- _Data to process_

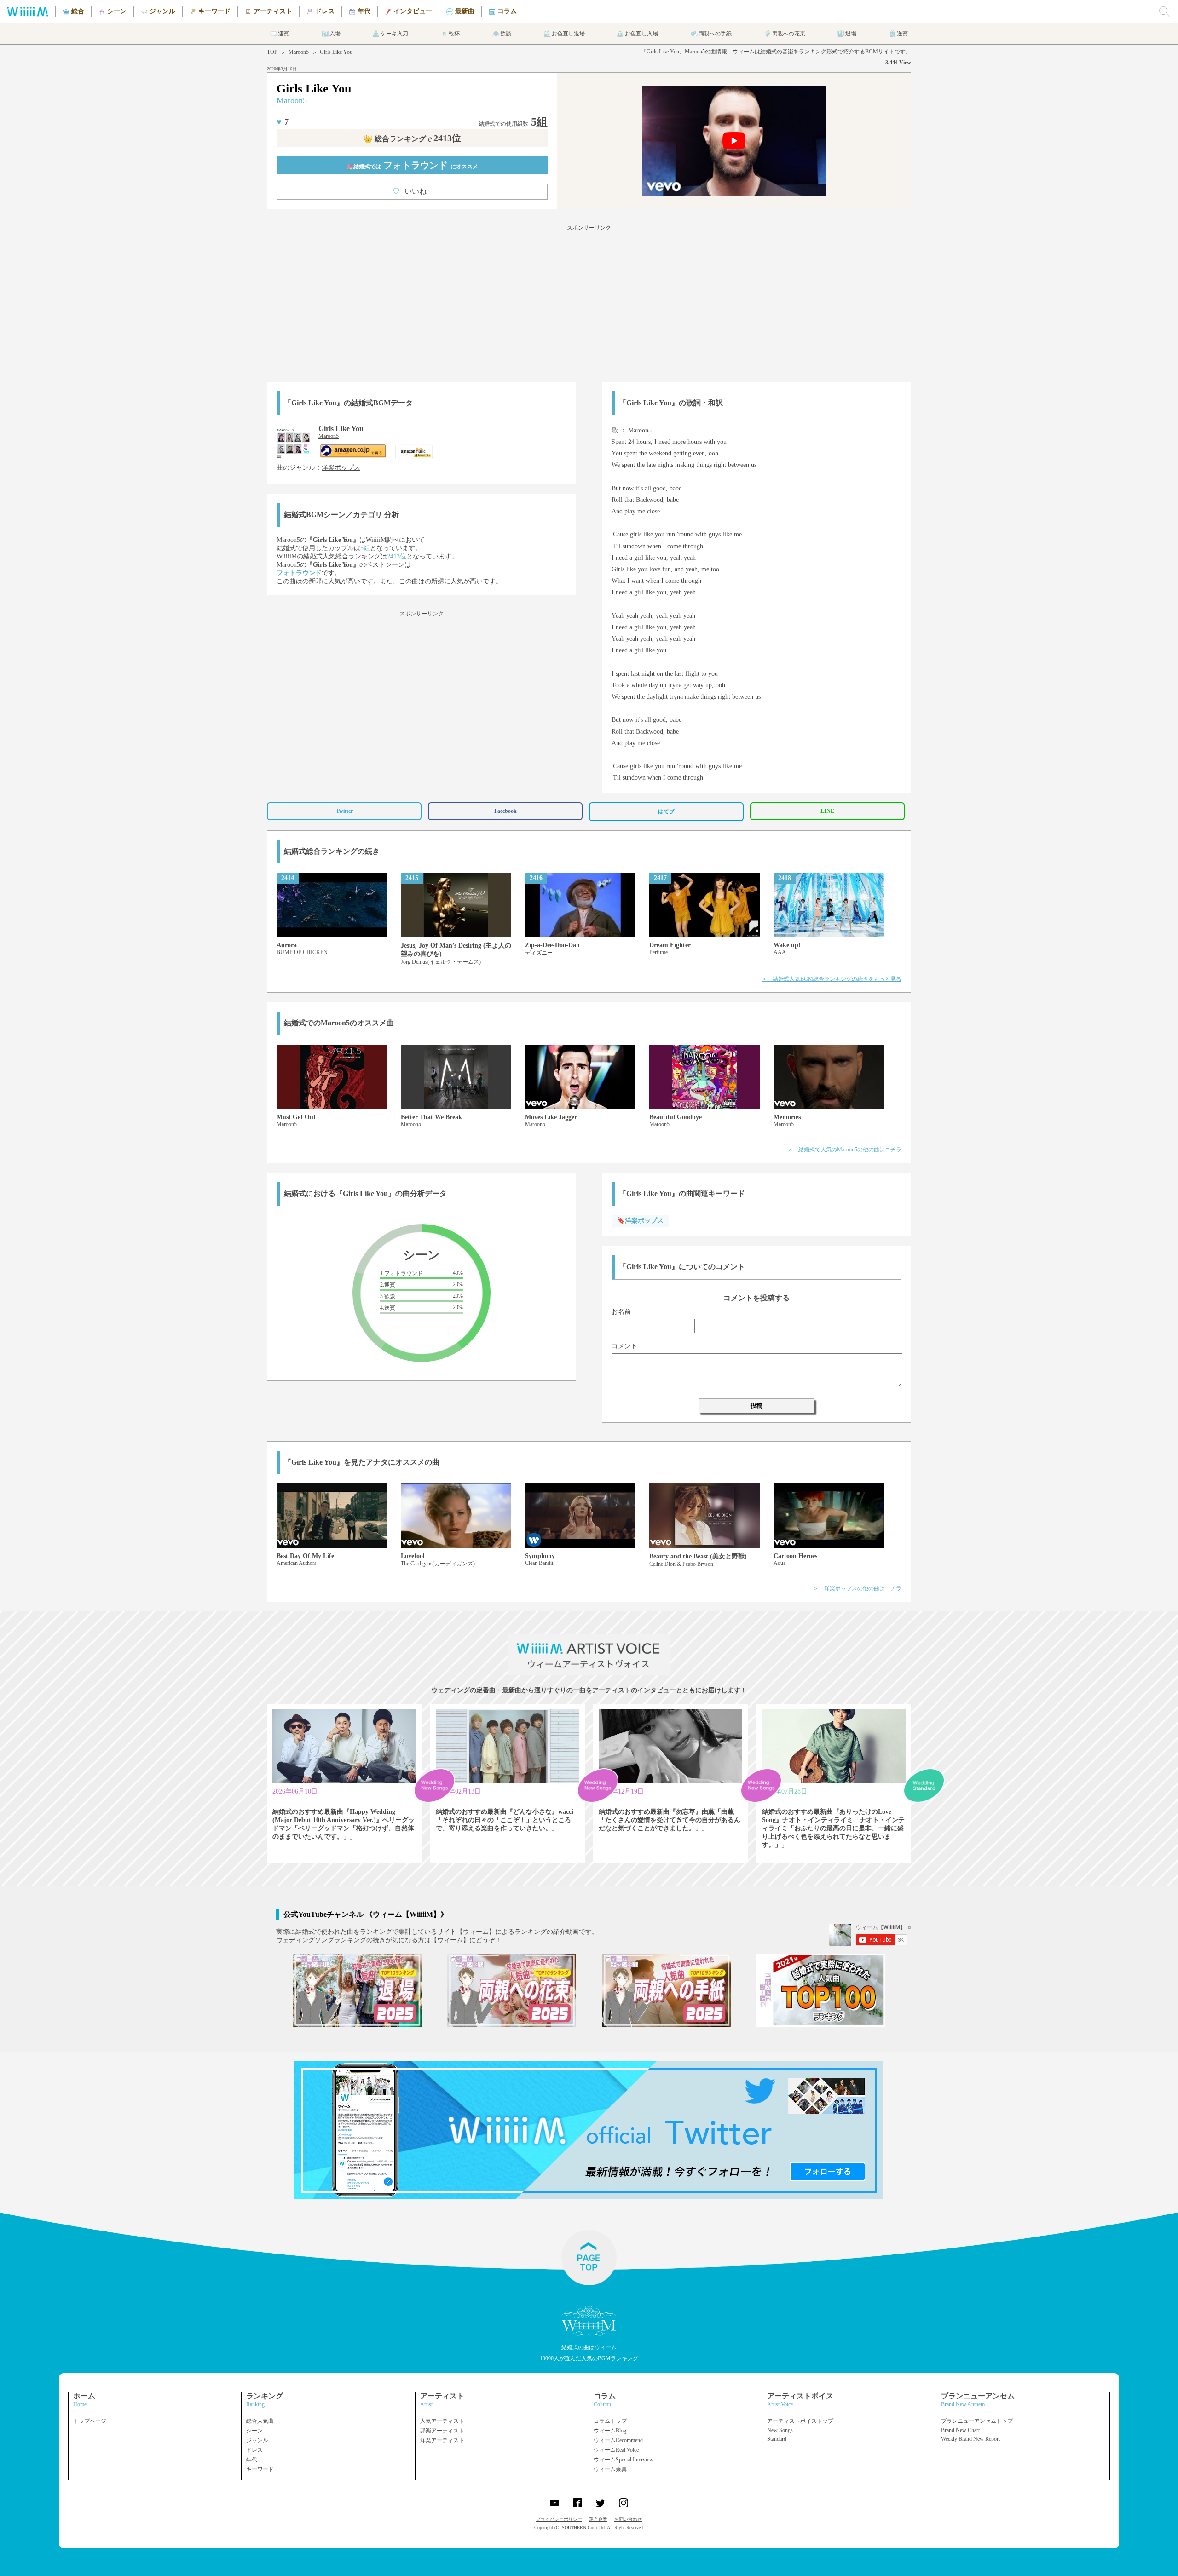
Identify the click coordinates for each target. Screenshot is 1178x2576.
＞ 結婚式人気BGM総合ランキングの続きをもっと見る (831, 979)
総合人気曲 (260, 2421)
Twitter (344, 811)
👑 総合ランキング (412, 139)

- _Exercise description_
Give an exact copy of the listing, without its pictures.

- _Answer to this problem_
Identify the click coordinates for each target. Screenshot is 1178x2576.
＞ 結婚式人気BGM総合ランキングの続きをもっと見る (831, 979)
総合人気曲 (260, 2421)
Twitter (344, 811)
👑 総合ランキング (412, 139)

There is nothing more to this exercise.